• PROBLEM STATEMENT: Copy all of the records below verbatim.

Extracted data entries
* * * * * * *

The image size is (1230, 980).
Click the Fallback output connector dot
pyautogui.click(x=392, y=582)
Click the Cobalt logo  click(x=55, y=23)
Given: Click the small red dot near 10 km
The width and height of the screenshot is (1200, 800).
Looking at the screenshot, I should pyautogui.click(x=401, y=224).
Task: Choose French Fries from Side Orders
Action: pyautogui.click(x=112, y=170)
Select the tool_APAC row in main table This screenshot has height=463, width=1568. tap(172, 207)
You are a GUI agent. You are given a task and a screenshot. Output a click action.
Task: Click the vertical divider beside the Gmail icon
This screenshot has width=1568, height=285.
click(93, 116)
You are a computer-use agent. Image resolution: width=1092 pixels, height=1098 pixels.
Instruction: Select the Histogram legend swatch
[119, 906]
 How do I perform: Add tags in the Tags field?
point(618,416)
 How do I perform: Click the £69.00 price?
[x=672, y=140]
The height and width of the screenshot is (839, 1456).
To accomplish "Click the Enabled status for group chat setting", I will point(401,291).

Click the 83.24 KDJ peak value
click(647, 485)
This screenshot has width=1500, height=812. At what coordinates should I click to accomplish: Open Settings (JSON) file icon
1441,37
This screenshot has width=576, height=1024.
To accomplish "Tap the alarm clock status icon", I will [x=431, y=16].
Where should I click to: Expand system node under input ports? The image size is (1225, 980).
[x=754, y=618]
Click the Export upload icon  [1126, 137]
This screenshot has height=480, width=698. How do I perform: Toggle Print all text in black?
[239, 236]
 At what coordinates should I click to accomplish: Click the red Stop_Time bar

* * * * * * *

• TASK RESPONSE:
The image size is (1230, 980).
Click the Fallback output connector dot
pyautogui.click(x=392, y=582)
Click the Cobalt logo  click(x=55, y=23)
Given: Click the small red dot near 10 km
The width and height of the screenshot is (1200, 800).
Looking at the screenshot, I should pyautogui.click(x=401, y=224).
Task: Choose French Fries from Side Orders
Action: pyautogui.click(x=112, y=170)
Select the tool_APAC row in main table This screenshot has height=463, width=1568. tap(172, 207)
You are a GUI agent. You are given a task and a screenshot. Output a click action.
Task: Click the vertical divider beside the Gmail icon
This screenshot has width=1568, height=285.
click(93, 116)
You are a computer-use agent. Image resolution: width=1092 pixels, height=1098 pixels.
Instruction: Select the Histogram legend swatch
[119, 906]
 How do I perform: Add tags in the Tags field?
point(618,416)
 How do I perform: Click the £69.00 price?
[x=672, y=140]
The height and width of the screenshot is (839, 1456).
To accomplish "Click the Enabled status for group chat setting", I will point(401,291).

Click the 83.24 KDJ peak value
click(647, 485)
This screenshot has width=1500, height=812. At what coordinates should I click to accomplish: Open Settings (JSON) file icon
1441,37
This screenshot has width=576, height=1024.
To accomplish "Tap the alarm clock status icon", I will [x=431, y=16].
Where should I click to: Expand system node under input ports? The image size is (1225, 980).
[x=754, y=618]
Click the Export upload icon  [1126, 137]
This screenshot has height=480, width=698. How do I perform: Toggle Print all text in black?
[239, 236]
 At what coordinates should I click to accomplish: Click the red Stop_Time bar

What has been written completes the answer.